▶ LISTED ENTRIES
__________________________________________________

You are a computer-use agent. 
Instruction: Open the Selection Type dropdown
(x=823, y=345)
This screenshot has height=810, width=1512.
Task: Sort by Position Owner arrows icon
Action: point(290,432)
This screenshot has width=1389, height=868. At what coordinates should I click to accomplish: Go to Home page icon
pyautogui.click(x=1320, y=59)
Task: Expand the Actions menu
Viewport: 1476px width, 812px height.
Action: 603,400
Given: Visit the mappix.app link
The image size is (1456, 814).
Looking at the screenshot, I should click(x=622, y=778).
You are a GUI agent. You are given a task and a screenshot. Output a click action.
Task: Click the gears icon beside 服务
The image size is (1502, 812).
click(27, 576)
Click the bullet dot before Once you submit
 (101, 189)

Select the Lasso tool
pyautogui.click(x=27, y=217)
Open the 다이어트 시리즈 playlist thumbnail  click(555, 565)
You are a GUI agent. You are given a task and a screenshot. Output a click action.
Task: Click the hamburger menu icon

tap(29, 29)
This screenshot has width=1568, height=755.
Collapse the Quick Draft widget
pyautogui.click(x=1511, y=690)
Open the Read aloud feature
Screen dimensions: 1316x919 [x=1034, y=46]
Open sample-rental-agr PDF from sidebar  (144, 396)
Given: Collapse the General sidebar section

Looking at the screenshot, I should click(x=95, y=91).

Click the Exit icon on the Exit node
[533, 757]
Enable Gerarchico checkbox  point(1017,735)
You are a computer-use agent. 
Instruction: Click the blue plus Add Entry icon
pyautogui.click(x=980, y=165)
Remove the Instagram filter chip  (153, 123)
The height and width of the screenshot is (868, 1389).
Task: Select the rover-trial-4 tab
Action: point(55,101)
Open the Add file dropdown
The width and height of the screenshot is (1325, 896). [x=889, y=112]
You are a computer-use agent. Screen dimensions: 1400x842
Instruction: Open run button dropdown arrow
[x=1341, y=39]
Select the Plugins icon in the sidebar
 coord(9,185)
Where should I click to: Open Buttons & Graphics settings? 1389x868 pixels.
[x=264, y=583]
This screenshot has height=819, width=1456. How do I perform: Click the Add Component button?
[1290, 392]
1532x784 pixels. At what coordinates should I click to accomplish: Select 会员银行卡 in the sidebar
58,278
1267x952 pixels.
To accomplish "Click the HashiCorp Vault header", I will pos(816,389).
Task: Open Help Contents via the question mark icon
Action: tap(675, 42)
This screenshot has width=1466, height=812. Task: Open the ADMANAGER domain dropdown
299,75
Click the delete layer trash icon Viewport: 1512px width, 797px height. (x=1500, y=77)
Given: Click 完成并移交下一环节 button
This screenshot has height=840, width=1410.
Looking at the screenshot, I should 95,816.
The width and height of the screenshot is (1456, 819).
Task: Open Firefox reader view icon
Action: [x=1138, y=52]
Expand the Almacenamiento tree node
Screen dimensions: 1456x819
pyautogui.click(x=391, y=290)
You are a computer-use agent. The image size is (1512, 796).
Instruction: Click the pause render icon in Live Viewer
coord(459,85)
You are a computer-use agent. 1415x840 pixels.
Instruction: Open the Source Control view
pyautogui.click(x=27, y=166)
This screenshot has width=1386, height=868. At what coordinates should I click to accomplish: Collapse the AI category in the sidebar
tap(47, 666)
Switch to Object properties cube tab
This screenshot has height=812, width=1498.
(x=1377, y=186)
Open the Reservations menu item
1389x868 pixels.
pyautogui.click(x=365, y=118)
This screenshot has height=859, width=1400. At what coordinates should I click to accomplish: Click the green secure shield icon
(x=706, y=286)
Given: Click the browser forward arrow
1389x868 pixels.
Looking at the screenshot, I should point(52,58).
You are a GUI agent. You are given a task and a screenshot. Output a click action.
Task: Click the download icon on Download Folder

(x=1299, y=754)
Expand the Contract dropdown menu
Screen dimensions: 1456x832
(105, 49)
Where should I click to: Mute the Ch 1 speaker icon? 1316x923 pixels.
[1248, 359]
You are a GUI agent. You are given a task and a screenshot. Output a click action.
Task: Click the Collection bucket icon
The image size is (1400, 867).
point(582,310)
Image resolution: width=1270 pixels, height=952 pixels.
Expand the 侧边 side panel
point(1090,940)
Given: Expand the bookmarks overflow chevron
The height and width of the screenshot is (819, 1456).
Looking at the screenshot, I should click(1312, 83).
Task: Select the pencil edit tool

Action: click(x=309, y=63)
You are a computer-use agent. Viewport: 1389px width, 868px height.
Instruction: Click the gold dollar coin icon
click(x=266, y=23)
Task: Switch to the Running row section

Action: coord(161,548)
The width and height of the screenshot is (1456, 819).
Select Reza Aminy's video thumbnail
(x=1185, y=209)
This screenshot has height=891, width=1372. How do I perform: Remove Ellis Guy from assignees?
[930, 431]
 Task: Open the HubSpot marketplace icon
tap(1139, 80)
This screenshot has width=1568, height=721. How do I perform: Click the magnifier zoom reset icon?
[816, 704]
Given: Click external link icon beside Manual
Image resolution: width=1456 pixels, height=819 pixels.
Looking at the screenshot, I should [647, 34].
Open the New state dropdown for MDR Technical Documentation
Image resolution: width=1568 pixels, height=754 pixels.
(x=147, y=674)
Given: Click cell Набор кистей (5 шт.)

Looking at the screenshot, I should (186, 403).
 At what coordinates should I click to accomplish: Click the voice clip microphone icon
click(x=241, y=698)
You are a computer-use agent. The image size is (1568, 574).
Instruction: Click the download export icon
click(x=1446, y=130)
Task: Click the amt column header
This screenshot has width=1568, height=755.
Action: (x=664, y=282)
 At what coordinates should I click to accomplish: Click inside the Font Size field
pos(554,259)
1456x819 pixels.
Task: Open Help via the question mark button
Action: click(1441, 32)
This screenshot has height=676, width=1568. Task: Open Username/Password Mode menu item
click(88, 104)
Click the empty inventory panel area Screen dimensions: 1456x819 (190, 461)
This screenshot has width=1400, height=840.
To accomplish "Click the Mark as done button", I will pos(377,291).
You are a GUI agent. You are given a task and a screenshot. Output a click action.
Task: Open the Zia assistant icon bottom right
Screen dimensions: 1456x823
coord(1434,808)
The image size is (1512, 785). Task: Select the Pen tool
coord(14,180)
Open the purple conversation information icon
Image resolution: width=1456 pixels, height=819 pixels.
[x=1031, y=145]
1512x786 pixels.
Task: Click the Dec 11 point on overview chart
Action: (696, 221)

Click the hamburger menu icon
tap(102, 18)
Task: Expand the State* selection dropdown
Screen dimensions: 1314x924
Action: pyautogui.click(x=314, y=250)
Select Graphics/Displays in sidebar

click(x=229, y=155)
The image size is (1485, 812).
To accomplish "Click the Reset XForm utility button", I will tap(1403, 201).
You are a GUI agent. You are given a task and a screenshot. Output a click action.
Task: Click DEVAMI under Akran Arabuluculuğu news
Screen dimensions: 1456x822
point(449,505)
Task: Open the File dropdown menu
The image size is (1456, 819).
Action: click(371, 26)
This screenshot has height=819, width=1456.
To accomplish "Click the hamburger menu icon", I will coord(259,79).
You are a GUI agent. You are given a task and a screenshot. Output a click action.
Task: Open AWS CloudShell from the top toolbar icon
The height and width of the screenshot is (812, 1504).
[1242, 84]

__________________________________________________

▶ ABOUT THIS EXERCISE
Everything above from the line with "Click the empty" to the line with "Open the purple conversation information icon", both included, must be repeated exactly, and nothing outside that range.

▶ ANSWER BELOW
Click the empty inventory panel area Screen dimensions: 1456x819 (190, 461)
This screenshot has width=1400, height=840.
To accomplish "Click the Mark as done button", I will pos(377,291).
You are a GUI agent. You are given a task and a screenshot. Output a click action.
Task: Open the Zia assistant icon bottom right
Screen dimensions: 1456x823
coord(1434,808)
The image size is (1512, 785). Task: Select the Pen tool
coord(14,180)
Open the purple conversation information icon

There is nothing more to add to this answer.